Start of Block

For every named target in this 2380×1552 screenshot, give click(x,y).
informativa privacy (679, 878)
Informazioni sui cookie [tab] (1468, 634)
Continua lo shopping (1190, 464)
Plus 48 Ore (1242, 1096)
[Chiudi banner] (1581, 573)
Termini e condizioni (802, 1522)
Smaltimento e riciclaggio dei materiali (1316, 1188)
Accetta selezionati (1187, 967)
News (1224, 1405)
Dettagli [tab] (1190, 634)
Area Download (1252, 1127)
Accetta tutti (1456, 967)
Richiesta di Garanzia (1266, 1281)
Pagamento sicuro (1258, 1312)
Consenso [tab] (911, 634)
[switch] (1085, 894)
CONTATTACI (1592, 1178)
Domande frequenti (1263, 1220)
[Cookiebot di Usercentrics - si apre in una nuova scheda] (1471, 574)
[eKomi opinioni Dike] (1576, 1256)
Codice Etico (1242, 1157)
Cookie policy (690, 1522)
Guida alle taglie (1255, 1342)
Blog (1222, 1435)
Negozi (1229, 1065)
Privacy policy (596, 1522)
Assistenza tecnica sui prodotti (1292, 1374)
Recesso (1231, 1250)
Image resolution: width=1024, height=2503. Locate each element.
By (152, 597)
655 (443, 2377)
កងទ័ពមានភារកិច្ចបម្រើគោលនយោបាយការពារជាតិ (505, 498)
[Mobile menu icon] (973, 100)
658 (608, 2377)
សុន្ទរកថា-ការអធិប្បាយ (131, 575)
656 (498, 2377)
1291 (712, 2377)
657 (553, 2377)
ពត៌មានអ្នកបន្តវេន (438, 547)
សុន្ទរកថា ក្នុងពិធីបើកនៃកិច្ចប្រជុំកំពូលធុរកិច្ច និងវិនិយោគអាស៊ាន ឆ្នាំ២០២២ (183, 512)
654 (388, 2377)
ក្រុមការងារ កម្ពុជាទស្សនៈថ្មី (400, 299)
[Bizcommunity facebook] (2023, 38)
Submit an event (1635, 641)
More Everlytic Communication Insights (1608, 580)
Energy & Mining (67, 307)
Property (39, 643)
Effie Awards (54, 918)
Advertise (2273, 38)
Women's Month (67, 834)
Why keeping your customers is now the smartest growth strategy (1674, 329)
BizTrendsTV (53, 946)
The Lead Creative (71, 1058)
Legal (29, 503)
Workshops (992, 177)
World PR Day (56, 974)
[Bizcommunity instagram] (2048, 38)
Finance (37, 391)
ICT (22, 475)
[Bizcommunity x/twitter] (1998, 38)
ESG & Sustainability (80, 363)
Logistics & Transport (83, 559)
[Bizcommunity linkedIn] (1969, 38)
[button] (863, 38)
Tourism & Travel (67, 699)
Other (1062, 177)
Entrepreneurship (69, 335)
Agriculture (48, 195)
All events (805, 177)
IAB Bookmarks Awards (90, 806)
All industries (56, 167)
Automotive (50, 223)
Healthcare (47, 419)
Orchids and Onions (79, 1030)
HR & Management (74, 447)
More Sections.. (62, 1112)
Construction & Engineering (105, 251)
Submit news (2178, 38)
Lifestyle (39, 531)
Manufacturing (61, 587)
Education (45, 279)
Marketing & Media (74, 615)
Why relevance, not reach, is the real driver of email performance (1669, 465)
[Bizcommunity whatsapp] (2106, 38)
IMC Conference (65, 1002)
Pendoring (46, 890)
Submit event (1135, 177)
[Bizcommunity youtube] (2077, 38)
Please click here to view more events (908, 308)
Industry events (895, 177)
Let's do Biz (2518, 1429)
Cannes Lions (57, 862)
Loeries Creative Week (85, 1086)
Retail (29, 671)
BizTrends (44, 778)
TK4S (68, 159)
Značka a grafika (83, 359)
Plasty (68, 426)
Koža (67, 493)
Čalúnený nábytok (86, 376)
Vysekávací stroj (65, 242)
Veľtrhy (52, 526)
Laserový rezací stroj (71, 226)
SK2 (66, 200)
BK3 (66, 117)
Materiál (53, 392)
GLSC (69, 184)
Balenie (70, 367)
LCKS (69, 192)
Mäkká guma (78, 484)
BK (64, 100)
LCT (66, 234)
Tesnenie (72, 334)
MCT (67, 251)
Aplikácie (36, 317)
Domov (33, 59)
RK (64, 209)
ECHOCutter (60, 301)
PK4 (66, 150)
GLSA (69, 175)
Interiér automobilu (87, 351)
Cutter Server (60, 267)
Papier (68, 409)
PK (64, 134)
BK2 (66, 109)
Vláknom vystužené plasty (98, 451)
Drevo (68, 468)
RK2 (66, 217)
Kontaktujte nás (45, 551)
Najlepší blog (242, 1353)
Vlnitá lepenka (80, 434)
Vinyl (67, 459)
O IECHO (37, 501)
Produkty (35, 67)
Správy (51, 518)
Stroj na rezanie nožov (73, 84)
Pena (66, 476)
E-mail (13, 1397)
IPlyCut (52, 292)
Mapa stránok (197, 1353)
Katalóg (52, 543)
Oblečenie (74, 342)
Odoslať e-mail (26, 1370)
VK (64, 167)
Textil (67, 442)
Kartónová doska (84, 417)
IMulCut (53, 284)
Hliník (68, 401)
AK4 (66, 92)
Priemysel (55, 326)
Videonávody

End of Block

Using the data above, return every line that contains the string "click".

EXERCISE ANSWER:
For every named target in this 2380×1552 screenshot, give click(x,y).
Please click here to view more events (908, 308)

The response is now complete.